Global values fall on Ukraine tensions
Iseq closes up almost 0.3% as Aer Lingus puts on nearly 5% in substantial trading
Aer Lingus had its busiest trading day in five years as its share price closed out the session up 4.8% to €1.37. Photograph: Matt Kavanagh/The Irish Times
Global stocks fell and treasuries extended gains as escalating tensions in Ukraine outweighed optimism on ECB stimulus.
The crisis in Ukraine deepened as the government there said its army destroyed part of a column of military vehicles that crossed the border from Russia.
US and European stocks fell, erasing an earlier rally, while treasuries extended an advance. Irish 10-year bond yields hit a new record low.
The Iseq closed up almost 0.3 per cent. The market traded strongly all day until news emerged of military activity in Ukraine before 4pm, bringing a slightly dull end to trading.

**Given entries:**

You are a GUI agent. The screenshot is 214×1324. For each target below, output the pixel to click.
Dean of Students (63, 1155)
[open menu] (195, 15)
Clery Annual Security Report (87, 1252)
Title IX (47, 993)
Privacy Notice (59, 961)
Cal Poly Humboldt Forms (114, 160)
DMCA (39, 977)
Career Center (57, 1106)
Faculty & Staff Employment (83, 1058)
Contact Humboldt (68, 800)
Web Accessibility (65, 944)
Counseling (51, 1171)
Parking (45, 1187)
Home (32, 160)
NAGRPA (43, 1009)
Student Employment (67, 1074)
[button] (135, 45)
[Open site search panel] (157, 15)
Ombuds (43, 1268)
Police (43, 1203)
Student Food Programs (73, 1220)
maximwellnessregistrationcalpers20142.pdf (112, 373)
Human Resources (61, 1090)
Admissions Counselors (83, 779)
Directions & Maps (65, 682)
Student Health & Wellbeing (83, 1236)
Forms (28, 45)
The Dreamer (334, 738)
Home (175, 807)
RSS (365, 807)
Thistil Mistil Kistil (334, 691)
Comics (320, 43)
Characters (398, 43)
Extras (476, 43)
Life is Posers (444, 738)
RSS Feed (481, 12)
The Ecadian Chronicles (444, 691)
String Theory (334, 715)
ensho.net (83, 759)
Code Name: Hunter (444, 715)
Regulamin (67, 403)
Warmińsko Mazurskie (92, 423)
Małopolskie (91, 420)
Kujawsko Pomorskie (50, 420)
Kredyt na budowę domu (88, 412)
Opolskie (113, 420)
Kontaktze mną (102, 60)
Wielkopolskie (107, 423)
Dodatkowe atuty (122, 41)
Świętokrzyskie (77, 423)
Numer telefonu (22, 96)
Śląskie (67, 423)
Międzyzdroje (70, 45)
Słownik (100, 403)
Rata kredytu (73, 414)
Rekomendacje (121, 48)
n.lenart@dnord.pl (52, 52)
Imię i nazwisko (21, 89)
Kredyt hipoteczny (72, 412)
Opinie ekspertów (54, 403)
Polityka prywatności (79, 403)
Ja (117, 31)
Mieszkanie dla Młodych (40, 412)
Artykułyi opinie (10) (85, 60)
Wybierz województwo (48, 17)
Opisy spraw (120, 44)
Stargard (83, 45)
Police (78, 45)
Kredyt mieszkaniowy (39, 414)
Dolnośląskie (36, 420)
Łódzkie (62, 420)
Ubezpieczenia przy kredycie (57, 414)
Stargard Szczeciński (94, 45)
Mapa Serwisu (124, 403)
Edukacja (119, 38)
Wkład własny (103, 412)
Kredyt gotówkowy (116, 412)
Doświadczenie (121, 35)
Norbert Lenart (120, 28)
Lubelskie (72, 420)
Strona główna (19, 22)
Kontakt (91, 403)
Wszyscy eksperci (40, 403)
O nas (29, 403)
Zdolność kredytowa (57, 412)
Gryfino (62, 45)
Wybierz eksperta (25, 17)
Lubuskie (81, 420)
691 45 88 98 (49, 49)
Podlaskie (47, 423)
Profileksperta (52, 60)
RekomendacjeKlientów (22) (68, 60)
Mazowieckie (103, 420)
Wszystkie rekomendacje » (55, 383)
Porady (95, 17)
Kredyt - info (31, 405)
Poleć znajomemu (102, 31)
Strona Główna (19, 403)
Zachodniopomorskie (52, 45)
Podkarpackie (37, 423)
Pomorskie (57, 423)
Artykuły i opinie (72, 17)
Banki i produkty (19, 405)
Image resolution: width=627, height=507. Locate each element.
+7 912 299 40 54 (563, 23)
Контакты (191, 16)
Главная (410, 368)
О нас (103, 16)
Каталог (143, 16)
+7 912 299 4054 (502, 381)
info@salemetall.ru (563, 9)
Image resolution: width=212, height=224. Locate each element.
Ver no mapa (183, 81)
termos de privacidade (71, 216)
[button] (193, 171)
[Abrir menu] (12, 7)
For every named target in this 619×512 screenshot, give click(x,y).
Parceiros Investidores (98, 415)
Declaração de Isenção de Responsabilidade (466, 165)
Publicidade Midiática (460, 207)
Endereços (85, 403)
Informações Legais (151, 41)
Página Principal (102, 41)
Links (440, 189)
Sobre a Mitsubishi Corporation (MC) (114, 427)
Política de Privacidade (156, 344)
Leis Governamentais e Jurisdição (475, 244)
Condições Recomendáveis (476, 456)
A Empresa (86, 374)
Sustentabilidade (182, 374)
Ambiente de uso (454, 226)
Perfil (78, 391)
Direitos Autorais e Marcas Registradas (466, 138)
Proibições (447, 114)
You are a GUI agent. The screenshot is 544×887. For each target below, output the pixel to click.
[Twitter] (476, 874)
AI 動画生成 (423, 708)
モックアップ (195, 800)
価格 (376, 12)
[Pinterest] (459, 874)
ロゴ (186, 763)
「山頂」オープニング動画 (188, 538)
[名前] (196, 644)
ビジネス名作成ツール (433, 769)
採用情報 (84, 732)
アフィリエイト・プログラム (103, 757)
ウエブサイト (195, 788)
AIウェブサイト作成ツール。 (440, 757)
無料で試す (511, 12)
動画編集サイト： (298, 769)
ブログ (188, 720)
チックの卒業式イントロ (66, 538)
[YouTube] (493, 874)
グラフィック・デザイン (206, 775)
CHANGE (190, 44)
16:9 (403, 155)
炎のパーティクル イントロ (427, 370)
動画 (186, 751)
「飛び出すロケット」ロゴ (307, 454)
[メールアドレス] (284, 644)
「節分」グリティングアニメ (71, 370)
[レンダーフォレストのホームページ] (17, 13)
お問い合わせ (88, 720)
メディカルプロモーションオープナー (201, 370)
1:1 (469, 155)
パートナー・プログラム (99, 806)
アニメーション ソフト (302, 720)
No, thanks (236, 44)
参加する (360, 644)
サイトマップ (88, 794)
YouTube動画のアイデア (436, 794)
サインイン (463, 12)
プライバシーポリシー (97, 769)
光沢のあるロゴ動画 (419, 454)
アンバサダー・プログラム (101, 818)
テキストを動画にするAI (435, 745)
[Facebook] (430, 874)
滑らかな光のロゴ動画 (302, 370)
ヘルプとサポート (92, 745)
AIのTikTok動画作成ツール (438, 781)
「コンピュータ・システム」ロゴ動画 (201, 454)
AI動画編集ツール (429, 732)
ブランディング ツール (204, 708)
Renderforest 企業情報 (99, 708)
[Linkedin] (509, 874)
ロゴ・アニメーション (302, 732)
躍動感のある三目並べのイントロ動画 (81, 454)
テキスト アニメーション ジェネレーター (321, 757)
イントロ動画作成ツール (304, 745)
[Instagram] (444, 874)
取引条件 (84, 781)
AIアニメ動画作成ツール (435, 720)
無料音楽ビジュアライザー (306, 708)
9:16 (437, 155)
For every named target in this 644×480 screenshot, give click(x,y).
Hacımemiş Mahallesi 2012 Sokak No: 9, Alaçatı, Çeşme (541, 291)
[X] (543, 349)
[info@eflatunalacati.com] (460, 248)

**Written instruction A:** In the records, copy the stretch from the line containing "Proibições (447, 114)" through the line containing "無料で試す (511, 12)", renaming "screenshot" to "capture" and keeping everything else the same.
**Written instruction B:** Extend the market report on the Ukraine tensions beyond its last sentence.

**Written response A:**
Proibições (447, 114)
You are a GUI agent. The capture is 544×887. For each target below, output the pixel to click.
[Twitter] (476, 874)
AI 動画生成 (423, 708)
モックアップ (195, 800)
価格 (376, 12)
[Pinterest] (459, 874)
ロゴ (186, 763)
「山頂」オープニング動画 (188, 538)
[名前] (196, 644)
ビジネス名作成ツール (433, 769)
採用情報 (84, 732)
アフィリエイト・プログラム (103, 757)
ウエブサイト (195, 788)
AIウェブサイト作成ツール。 (440, 757)
無料で試す (511, 12)

**Written response B:**
Aer Lingus was the undisputable headline story of the day, its stock rising by 4.8 per cent to €1.37 following substantial volume in sales and speculation that businessman Denis O’Brien had sold the last of his holding in the airline. The carrier had its busiest trading day in five years.
Elsewhere, Kingspan enjoyed a 2 per cent boost while Smurfit also had a healthy day’s trading, closing up 1.5 per cent.
Bank of Ireland finished well, climbing three-quarters of a per cent with analysts happy that, on the back of a strong week with stock now valued at €0.27, demand for the stock is reviving.
Kerry dropped a quarter of a per cent to €56.09 and Fyffes rose 1.6 per cent to hold at a steady €0.92 following a tumultuous week.
LONDON UK stocks pared their advance in the final hour of trading, leaving the FTSE 100 Index little changed.
The broader FTSE All-Share Index rose less than 0.1 per cent today.
BHP Billiton gained 1.2 per cent to 2,050 pence. The company may announce next week a spin-off of assets, according to a statement.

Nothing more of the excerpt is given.